At 8:35, the instructor asks, "How do we convert an instance for an undirected graph into an instance for a directed graph?" A student responds, "Replace every undirected edge with two directed edges, one in each direction."
This is an activity slide. You can stop the video at 10:40.
From looking at the slide, it's not very clear what the instructor is asking for. The instructor is asking how hard each of the three stated problems is. The point here is that what you fix in the problem statement and what you leave as input into the problem makes a huge difference in the complexity of the problem.
At 10:44, the instructor asks, "How hard is the first problem?" A student responds, "Easy. The answer is yes." Another student comments, "Only if there is a vertex that doesn't have a self-loop."
At 11:19, the instructor asks, "How hard is the second problem?" A student responds, "If the graph has fewer than 7 vertices, we can say no." The instructor responds, "OK, assume the graph has size larger than 7." There is a pause. Then the instructor asks, "How many candidates for an independent set of size 7 are there?" The instructor answers his own question: "n choose 7." So we could write a program that was just 7 nested loops that iterated over all possible sets of 7 vertices, and this would be an O(n^7) algorithm. Thus this problem is in P.
At 13:10, the instructor asks, "Is there a polynomial-time algorithm for finding an independent set of size 1000?" A student responds, "Yes, it's just O(n^1000)"
This problem is NP-complete even if you fix k=3.
At 14:49, the instructor asks, "What about 2-coloring?" A student responds, "This is bipartite graph." You should stop here to let students respond.
The instructor notes that there are a lot of problems that are in P if n=2, but NP-complete if n=3.
The instructor notes that we had a Dynamic Programming algorithm for subset-sum even though subset-sum is NP-complete. This is because the Dynamic Programming algorithm is not necessarily a polynomial-time algorithm. The Dynamic Programming algorithm is only efficient if W is not large.
The instructor gives the idea behind the reduction to subset sum.
The word "succinct" means small or short.
"Asymmetry" means uneven or unbalanced.
At 21:25, the instructor asks, "How would you prove that a graph doesn't have a Hamiltonian Circuit?" A student responds, "Write down all possible circuits." The instructor notes that this would take exponential time. You should stop here.
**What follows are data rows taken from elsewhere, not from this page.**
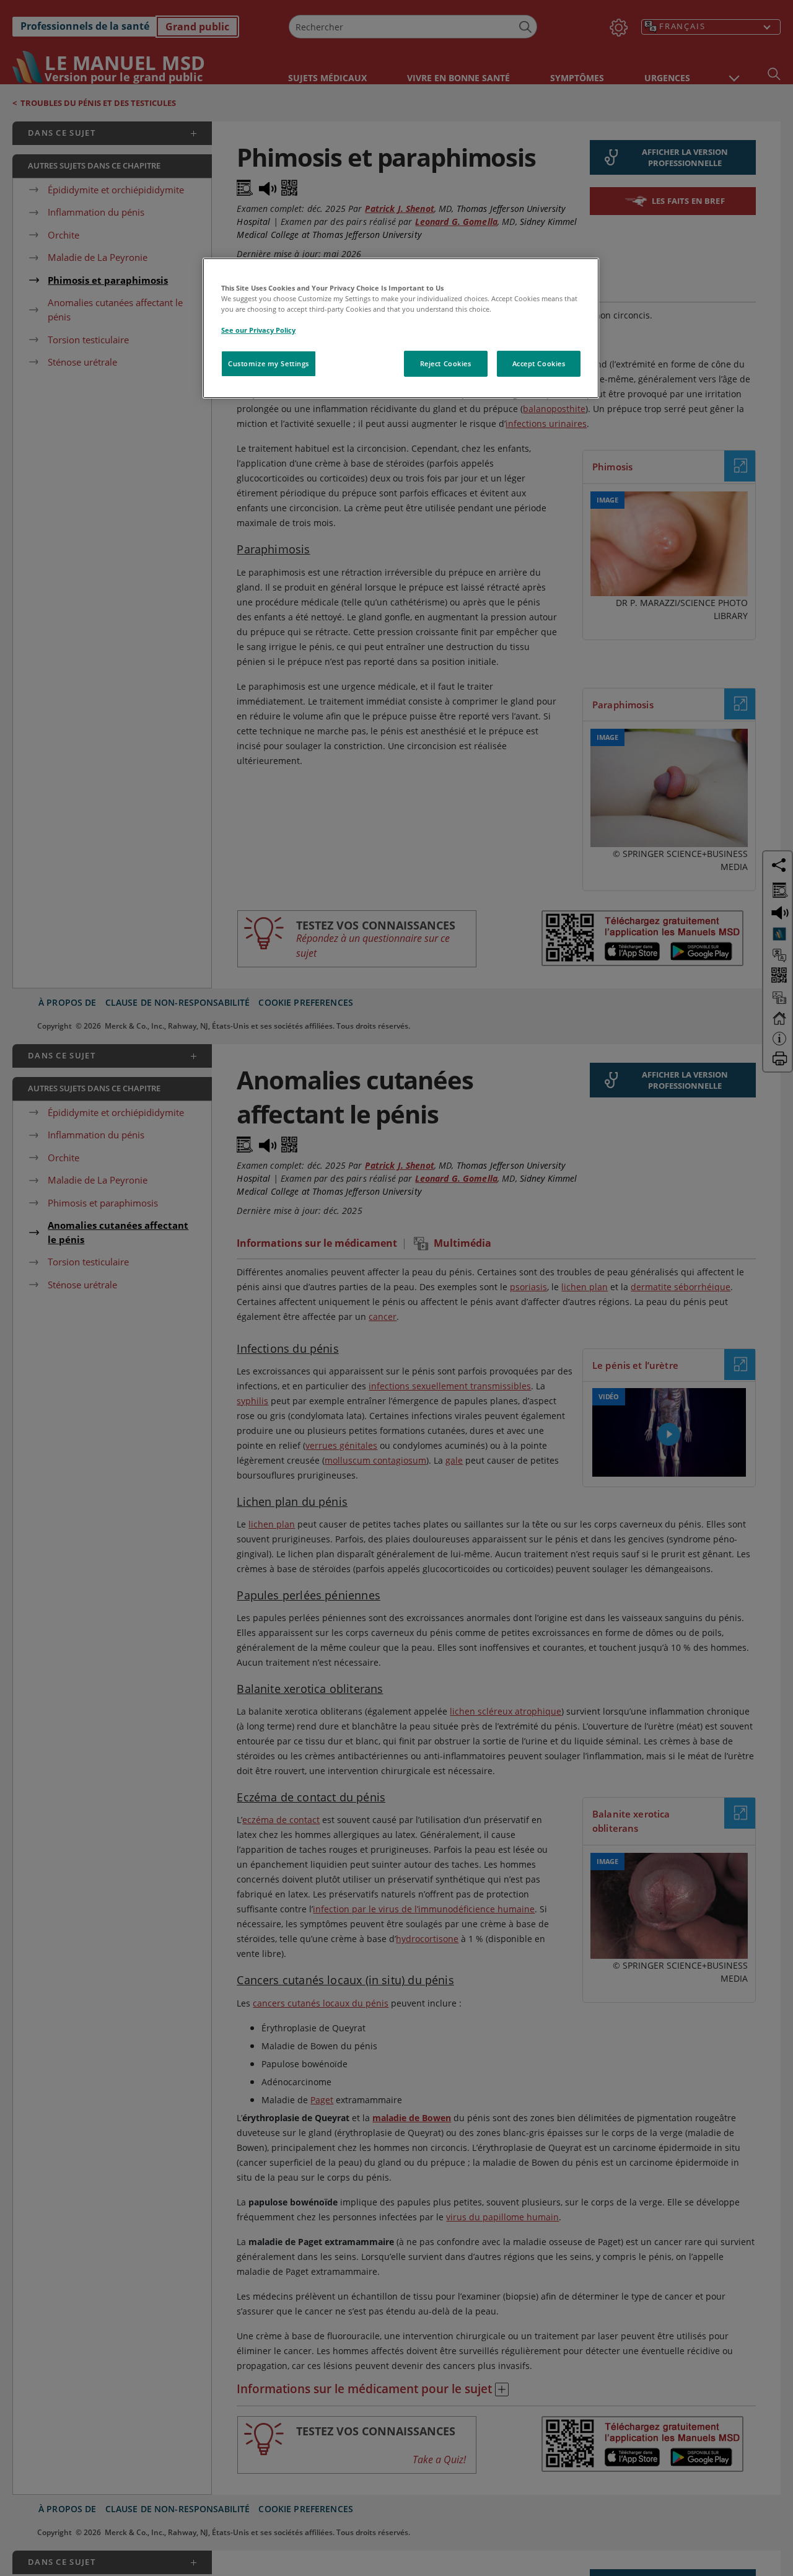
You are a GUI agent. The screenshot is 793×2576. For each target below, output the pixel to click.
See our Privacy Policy (258, 330)
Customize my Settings (268, 363)
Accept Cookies (539, 363)
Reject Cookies (445, 363)
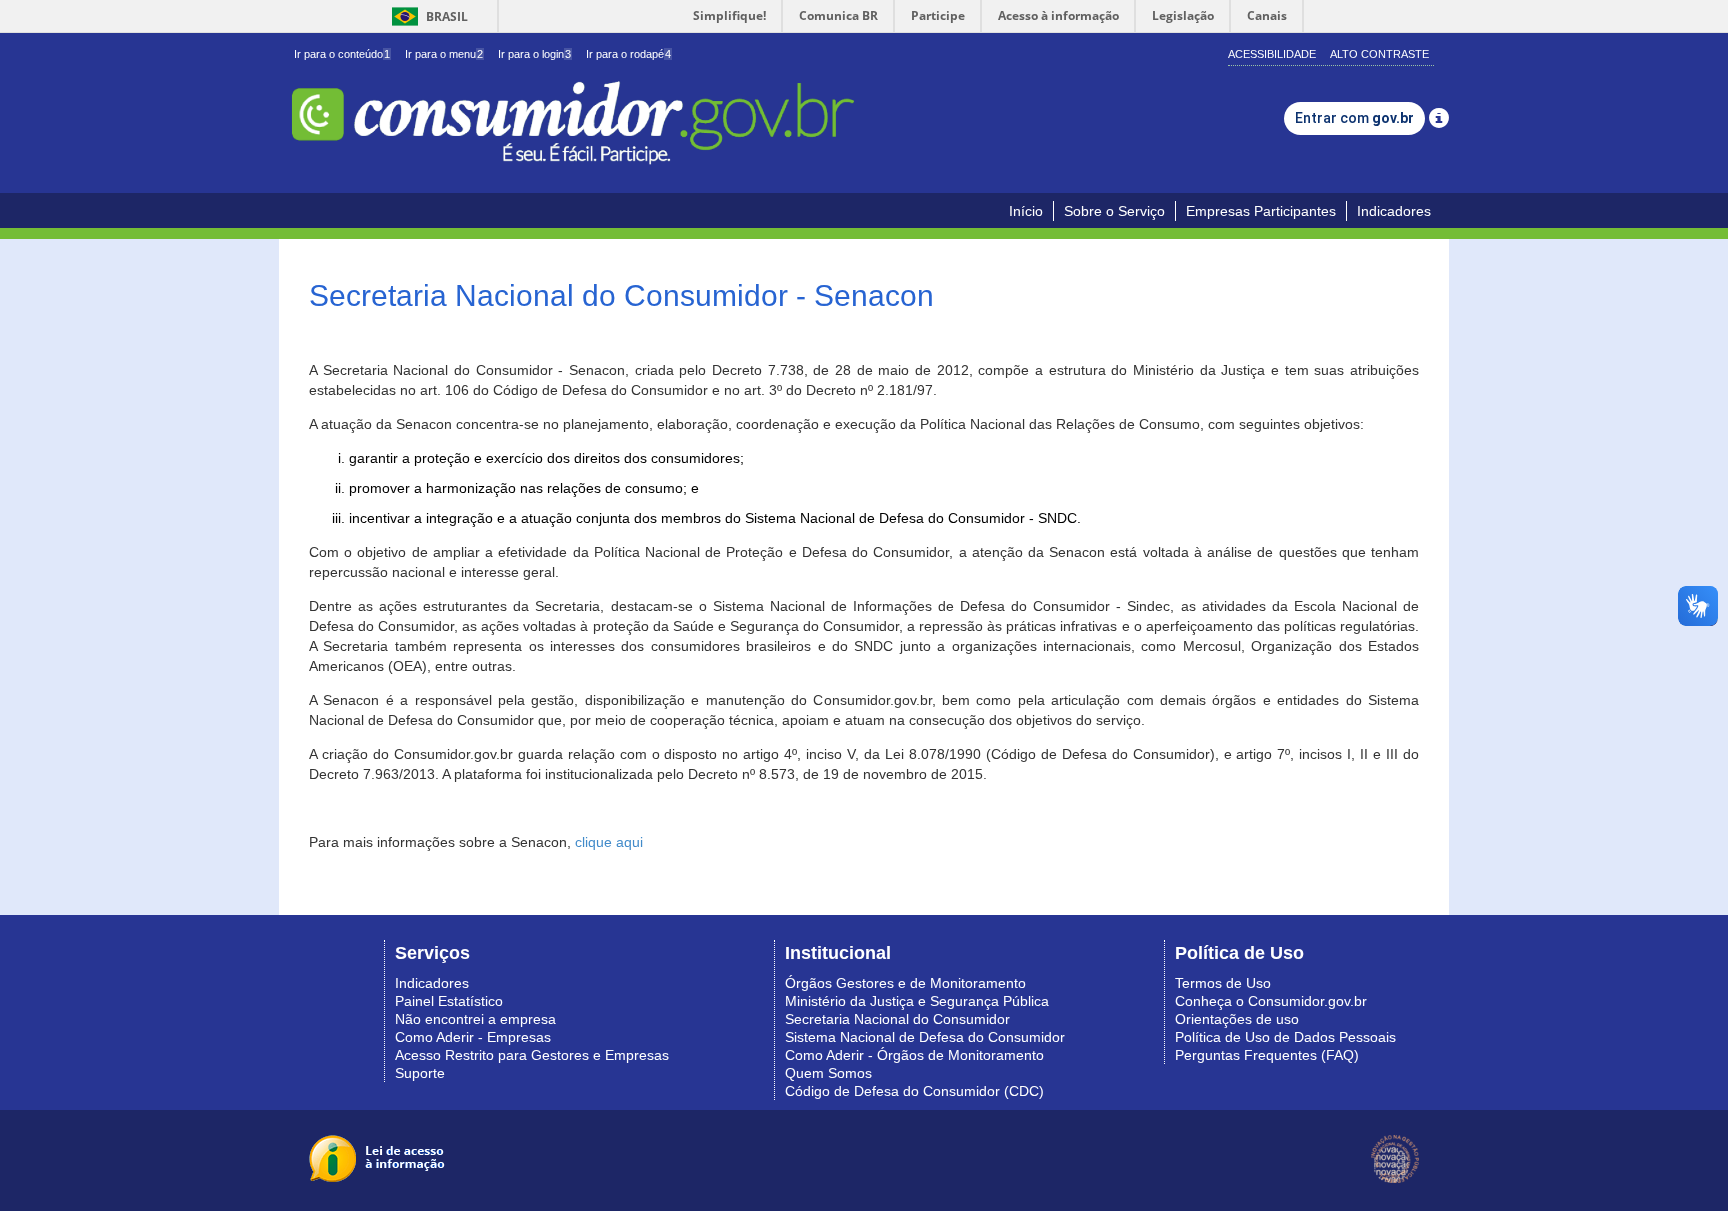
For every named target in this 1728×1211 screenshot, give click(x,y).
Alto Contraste (1379, 54)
The point here is that if you have a solution to an NP-complete problem, it's easy to prove that it's a solution. It's hard to show that there is no solution to an NP-complete problem.
The instructor says that there is a class called Co-NP where the opposite is true; it's easy to prove that there isn't a solution and hard to prove that a solution is valid.
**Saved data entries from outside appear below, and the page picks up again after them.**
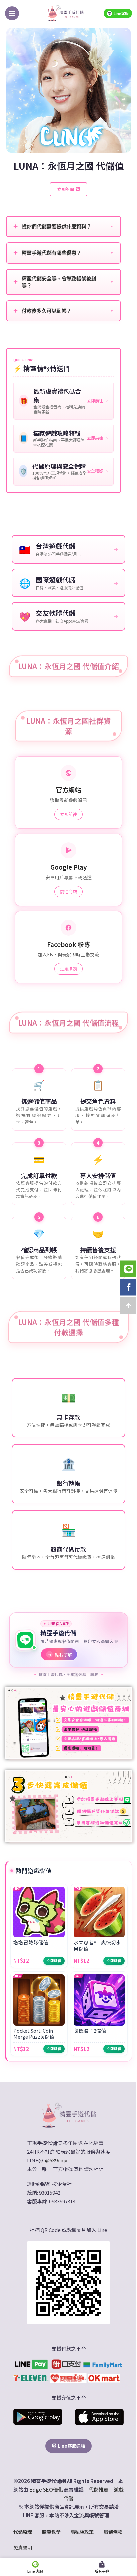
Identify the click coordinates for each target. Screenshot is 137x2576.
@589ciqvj (56, 2160)
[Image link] (68, 2114)
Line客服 (121, 13)
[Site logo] (65, 12)
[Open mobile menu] (12, 13)
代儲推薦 (99, 2489)
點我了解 (60, 1654)
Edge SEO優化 (46, 2489)
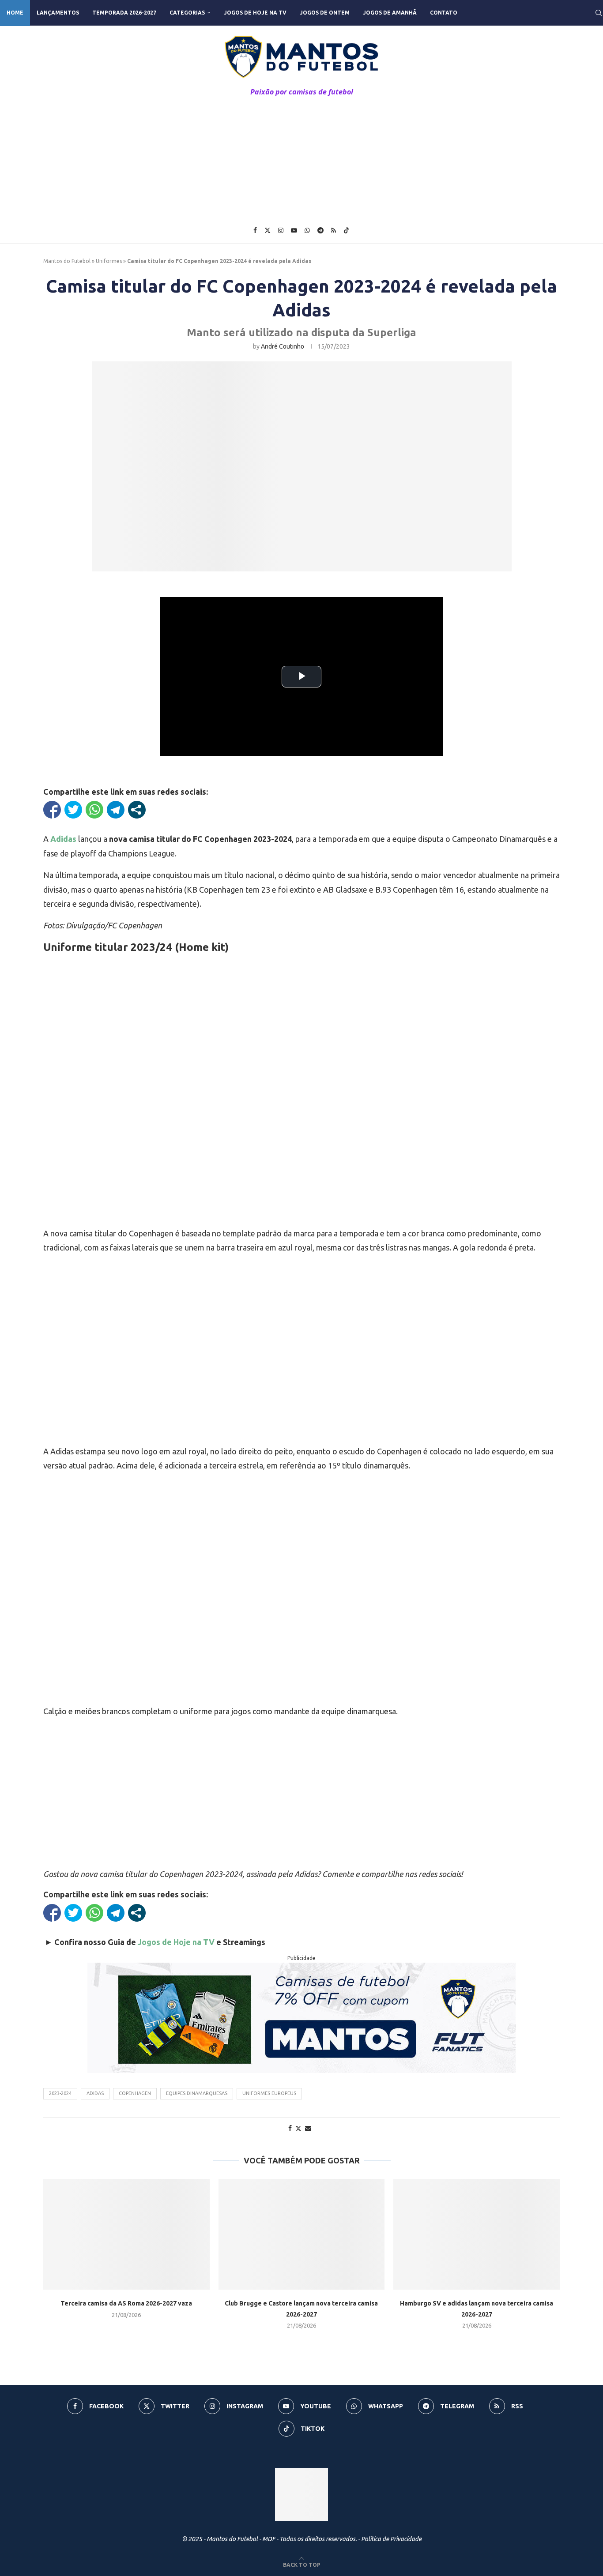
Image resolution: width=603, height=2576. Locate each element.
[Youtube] (294, 230)
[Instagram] (280, 230)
At 23:15, a student asks for an example of a problem in Co-NP. The instructor responds with "Not-Hamiltonian" and "Tautology". A tautology is a logical formula that is always true.
Since no one has proven that P != NP, it is possible that there are polynomial-time algorithms for NP-complete problems.
At 25:20, the instructor asks, "What grounds do we have to claim that NP-Complete problems can't be solved in polynomial time?" The instructor answers his own question. You may want to stop here.
At 26:29, a student comments "This was bothering me. We do all of these reductions, but if someone found an efficient algorithm for one of these problems, the whole thing collapses." The instructor repeats the point.
At 27:37, a student asks, "Is there a proof by smart people?" This isn't important.
The instructor discusses the final. The instructor says that things that were in the lecture but not the book could be on the exam, and things from the homework that weren't in the lecture could be on the exam, but things that were just in the book will not be on the exam.